WORK REQUEST: Count, please, the lines in the listing below that contain "computer", and reply with the count only.

EXERCISE INPUTS Start Marker

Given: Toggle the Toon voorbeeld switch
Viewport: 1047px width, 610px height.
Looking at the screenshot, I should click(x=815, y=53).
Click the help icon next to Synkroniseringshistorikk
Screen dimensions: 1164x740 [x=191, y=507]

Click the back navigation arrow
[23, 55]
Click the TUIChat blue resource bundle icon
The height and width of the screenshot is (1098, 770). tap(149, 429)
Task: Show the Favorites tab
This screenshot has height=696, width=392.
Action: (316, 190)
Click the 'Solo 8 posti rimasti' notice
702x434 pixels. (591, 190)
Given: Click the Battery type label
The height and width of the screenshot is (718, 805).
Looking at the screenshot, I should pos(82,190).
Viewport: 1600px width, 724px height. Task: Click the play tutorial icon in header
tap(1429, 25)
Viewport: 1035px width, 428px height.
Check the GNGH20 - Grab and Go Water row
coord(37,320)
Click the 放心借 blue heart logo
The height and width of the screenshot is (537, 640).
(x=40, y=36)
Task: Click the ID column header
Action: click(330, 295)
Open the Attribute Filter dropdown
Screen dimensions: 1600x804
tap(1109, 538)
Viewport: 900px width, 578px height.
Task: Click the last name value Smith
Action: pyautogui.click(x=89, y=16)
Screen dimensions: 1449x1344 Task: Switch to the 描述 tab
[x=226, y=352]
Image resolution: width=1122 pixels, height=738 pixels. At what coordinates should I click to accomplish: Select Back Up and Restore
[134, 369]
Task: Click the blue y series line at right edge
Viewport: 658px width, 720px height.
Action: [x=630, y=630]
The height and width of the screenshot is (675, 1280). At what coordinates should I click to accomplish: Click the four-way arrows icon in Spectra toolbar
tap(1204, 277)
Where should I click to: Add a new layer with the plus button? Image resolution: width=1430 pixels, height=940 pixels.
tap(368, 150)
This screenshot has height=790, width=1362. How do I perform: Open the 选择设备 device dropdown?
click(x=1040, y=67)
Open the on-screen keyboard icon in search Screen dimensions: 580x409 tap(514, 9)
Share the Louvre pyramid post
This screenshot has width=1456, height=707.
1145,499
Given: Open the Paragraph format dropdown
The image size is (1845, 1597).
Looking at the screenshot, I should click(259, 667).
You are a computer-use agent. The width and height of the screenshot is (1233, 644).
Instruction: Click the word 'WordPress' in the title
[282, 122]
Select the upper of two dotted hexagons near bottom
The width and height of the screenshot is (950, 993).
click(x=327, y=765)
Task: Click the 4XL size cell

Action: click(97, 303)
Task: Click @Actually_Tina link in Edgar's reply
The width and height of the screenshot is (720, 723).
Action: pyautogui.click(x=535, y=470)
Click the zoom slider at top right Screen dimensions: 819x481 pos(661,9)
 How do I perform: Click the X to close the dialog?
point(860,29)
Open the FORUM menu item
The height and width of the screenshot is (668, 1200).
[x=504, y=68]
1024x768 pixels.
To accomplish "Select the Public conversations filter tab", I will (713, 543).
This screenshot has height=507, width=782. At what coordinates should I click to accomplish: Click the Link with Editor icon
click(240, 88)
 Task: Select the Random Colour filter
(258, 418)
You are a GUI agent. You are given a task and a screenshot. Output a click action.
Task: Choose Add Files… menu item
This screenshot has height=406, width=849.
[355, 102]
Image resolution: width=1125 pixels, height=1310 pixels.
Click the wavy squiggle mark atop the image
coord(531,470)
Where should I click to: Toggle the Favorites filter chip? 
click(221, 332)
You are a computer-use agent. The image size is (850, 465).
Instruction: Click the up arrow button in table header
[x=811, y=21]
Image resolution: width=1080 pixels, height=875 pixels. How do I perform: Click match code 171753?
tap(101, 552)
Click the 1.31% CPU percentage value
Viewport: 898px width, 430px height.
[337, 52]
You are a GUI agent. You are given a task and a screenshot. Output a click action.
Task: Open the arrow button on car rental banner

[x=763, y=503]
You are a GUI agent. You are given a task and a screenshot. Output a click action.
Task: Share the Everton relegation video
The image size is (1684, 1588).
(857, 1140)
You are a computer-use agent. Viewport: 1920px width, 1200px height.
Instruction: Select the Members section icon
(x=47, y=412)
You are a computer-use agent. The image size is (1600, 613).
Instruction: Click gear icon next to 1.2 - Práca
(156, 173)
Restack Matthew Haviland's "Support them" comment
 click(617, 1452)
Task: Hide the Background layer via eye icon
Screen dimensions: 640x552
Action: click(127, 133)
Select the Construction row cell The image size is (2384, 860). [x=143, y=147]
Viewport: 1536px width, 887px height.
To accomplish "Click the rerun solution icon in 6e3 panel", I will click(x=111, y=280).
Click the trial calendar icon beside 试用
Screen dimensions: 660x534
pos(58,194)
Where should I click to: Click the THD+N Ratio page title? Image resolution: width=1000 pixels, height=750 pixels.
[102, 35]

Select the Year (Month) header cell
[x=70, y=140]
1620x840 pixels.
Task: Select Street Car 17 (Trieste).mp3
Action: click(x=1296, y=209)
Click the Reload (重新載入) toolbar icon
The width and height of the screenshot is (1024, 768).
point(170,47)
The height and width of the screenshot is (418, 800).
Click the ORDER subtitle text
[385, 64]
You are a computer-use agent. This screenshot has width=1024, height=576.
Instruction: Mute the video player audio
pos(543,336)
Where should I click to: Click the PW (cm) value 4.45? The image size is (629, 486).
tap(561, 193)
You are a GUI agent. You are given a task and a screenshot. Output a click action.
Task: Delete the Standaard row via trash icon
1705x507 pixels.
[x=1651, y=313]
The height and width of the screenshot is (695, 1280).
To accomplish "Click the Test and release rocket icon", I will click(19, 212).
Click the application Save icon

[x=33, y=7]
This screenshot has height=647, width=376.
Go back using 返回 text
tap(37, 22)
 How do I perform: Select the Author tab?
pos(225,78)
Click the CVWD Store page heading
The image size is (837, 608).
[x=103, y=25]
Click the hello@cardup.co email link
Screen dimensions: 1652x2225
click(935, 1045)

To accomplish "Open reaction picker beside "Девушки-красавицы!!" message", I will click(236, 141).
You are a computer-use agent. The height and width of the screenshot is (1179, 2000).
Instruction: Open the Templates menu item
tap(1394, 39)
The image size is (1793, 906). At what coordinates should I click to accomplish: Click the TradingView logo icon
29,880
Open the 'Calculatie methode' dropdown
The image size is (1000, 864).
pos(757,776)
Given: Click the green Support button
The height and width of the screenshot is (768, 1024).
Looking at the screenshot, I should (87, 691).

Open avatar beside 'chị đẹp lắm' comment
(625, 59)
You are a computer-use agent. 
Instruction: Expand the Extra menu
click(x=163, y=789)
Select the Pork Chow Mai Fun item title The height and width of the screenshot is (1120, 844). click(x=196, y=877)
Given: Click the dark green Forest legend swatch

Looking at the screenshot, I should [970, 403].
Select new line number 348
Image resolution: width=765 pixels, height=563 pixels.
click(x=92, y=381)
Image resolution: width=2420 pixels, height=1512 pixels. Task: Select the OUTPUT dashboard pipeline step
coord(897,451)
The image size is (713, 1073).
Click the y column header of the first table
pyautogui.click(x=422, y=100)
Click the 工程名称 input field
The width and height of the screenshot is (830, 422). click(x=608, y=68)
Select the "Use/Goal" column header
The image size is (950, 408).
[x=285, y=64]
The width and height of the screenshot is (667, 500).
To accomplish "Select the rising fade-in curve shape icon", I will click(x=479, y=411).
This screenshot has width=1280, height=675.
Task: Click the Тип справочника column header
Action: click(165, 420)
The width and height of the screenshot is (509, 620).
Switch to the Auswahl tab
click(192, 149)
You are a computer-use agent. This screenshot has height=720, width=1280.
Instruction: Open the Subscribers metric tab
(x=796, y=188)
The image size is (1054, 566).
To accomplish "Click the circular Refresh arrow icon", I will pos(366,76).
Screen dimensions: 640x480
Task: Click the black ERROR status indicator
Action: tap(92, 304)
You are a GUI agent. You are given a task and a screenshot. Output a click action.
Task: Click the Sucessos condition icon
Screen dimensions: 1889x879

EXERCISE INPUTS End Marker

EXERCISE ANSWER: 8